According to reports, UK Transport Secretary Grant Shapps explained why UK borders would not close. This is because the UK needs things such as medicine and food to enter the country.
Mr Shapps said “we wouldn’t be safe” if borders were to close fully and that the UK is “pretty shaky.”
Political Correspondent at Sky Kate McCann tweeted: “Transport Secretary Grant Shapps says the idea of banning all travel in and out of the UK is ‘pretty shaky’ and ‘we wouldn’t be safe’ because we need to move medicine, food, people and raw materials in and out.”
This comes despite the fact many have called for a complete end to international travel during the pandemic.
Similar methods have seen success in New Zealand and Australia.
However, people are divided on whether preventing foreign travel is the right move.
Travelling abroad currently is illegal besides for anyone with a legally permitted reason to do so.
The UK Government stated: “It is illegal to travel abroad for holidays and other leisure purposes.”
What exactly are the legal reasons to travel abroad?
There are a number of reasons to travel falling under this legal definition.
That is for:
- Work that cannot be done from home
- Medical appointments
- Educational reasons
Despite Grant Shapps’s words this morning, Boris Johnson is facing mounting pressure to close down the borders entirely.
Today health expert Oksana Pyzik said that “better border control” would help protect the vaccination programme.
She told LBC’s Iain Dale: “From a public health perspective it is going to be more effective if there is a coordinated approach across all four nations and for the borders controls to follow a more strict strategy.
“This is particularly important because the UK has been about three steps behind this virus at every stage of the pandemic.

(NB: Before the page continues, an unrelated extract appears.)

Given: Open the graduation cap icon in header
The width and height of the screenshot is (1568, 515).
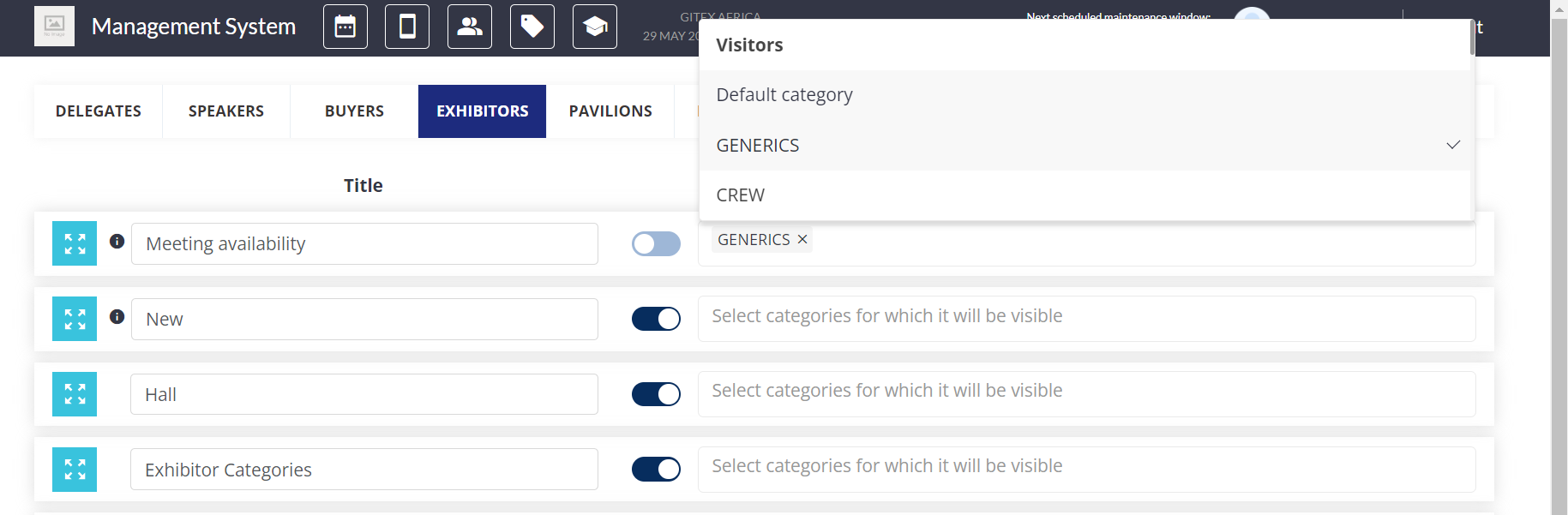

“Now things are turning around with the success, the very rapid rate of vaccinations across the UK
“We cannot put that at risk by allowing further community transmission especially of these variants.”
This comes after Health Secretary, Matt Hancock, told local BBC news Britons can look forward to a “happy and free Great British summer.”
Matt Hancock said: “In six months we’ll be in the middle, I hope, of a happy and free Great British summer.”
“I have a high degree of confidence that by then the vast majority of adults will have been vaccinated,” he added.
Speaking on BBC Politics East he said: “The more people who take up the vaccine, the more we will be protected as a society,” the Health Secretary said.
He added: “That high take up is incredibly important.”